START Given records

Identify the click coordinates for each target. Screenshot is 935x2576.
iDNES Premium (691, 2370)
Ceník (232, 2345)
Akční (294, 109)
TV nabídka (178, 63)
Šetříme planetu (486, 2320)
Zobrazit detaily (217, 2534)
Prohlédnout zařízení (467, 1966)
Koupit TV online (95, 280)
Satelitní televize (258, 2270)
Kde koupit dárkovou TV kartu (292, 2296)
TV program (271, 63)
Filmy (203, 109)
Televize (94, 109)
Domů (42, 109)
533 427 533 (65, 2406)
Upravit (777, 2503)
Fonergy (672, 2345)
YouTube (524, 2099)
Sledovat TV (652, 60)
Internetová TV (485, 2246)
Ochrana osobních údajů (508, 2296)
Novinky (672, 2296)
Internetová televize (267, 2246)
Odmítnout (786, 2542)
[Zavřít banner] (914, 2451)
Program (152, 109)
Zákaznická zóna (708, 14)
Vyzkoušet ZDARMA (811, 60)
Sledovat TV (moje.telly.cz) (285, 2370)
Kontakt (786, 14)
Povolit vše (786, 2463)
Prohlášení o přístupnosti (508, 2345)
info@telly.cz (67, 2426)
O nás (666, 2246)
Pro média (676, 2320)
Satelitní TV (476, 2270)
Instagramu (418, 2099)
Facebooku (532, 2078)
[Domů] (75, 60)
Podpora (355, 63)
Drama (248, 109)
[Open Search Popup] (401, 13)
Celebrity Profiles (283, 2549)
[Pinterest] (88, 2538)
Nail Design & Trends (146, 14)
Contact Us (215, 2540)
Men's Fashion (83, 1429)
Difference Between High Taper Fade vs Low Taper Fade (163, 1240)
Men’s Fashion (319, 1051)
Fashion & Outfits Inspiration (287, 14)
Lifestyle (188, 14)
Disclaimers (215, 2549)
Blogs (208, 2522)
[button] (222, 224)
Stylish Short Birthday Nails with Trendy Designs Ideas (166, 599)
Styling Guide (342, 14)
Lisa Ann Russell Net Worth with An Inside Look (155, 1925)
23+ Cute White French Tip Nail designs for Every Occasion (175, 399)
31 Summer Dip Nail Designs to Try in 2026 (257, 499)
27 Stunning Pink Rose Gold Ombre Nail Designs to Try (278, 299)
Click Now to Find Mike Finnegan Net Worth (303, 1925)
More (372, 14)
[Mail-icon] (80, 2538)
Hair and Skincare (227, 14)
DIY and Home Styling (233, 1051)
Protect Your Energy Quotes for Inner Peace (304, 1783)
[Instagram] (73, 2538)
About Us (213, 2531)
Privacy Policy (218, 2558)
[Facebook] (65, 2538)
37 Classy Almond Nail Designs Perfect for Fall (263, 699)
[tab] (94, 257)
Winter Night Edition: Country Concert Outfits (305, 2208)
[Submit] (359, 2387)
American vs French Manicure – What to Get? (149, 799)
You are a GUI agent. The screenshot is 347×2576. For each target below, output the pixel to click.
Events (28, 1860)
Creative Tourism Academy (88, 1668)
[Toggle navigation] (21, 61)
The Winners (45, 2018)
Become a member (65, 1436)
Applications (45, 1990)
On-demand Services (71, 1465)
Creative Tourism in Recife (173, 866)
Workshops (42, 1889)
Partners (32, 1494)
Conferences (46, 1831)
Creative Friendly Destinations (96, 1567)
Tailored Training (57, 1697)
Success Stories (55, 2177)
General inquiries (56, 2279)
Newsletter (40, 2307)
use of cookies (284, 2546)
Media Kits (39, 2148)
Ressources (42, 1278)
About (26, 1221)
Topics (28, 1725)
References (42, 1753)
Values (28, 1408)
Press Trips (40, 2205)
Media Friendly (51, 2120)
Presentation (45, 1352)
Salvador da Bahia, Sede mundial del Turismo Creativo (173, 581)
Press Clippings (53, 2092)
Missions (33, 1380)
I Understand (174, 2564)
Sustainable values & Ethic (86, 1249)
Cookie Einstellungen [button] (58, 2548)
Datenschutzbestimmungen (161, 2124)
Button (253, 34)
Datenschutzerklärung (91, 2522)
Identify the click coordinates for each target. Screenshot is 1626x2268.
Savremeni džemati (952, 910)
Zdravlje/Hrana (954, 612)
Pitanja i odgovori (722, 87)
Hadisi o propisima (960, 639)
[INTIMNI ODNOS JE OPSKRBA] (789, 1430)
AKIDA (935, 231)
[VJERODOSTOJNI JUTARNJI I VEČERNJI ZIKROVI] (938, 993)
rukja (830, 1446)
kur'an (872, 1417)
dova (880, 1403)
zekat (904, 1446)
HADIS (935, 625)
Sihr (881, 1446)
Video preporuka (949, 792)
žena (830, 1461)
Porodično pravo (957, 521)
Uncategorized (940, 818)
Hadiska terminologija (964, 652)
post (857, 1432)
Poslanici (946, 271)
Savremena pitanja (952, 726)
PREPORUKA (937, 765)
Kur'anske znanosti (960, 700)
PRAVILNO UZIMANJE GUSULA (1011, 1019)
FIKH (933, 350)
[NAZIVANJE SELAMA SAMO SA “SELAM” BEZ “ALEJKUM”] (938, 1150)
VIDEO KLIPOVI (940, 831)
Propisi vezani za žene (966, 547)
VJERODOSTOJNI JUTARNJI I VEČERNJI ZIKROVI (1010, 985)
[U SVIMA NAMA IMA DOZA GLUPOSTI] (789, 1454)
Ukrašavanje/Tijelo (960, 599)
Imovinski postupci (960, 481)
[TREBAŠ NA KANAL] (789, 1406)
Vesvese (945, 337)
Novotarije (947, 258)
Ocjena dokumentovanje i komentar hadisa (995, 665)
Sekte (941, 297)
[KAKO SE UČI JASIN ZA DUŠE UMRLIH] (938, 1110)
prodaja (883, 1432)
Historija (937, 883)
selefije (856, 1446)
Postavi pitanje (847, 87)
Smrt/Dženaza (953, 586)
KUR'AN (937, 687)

END Given records

◆ Task instructions
Starting at the line above that contains "Zákaznická zóna (708, 14)", repeat each line exactly up to and including the line that contains "Fashion & Outfits Inspiration (287, 14)", and stop there.

◆ Your response
Zákaznická zóna (708, 14)
Vyzkoušet ZDARMA (811, 60)
Sledovat TV (moje.telly.cz) (285, 2370)
Kontakt (786, 14)
Povolit vše (786, 2463)
Prohlášení o přístupnosti (508, 2345)
info@telly.cz (67, 2426)
O nás (666, 2246)
Pro média (676, 2320)
Satelitní TV (476, 2270)
Instagramu (418, 2099)
Facebooku (532, 2078)
[Domů] (75, 60)
Podpora (355, 63)
Drama (248, 109)
[Open Search Popup] (401, 13)
Celebrity Profiles (283, 2549)
[Pinterest] (88, 2538)
Nail Design & Trends (146, 14)
Contact Us (215, 2540)
Men's Fashion (83, 1429)
Difference Between High Taper Fade vs Low Taper Fade (163, 1240)
Men’s Fashion (319, 1051)
Fashion & Outfits Inspiration (287, 14)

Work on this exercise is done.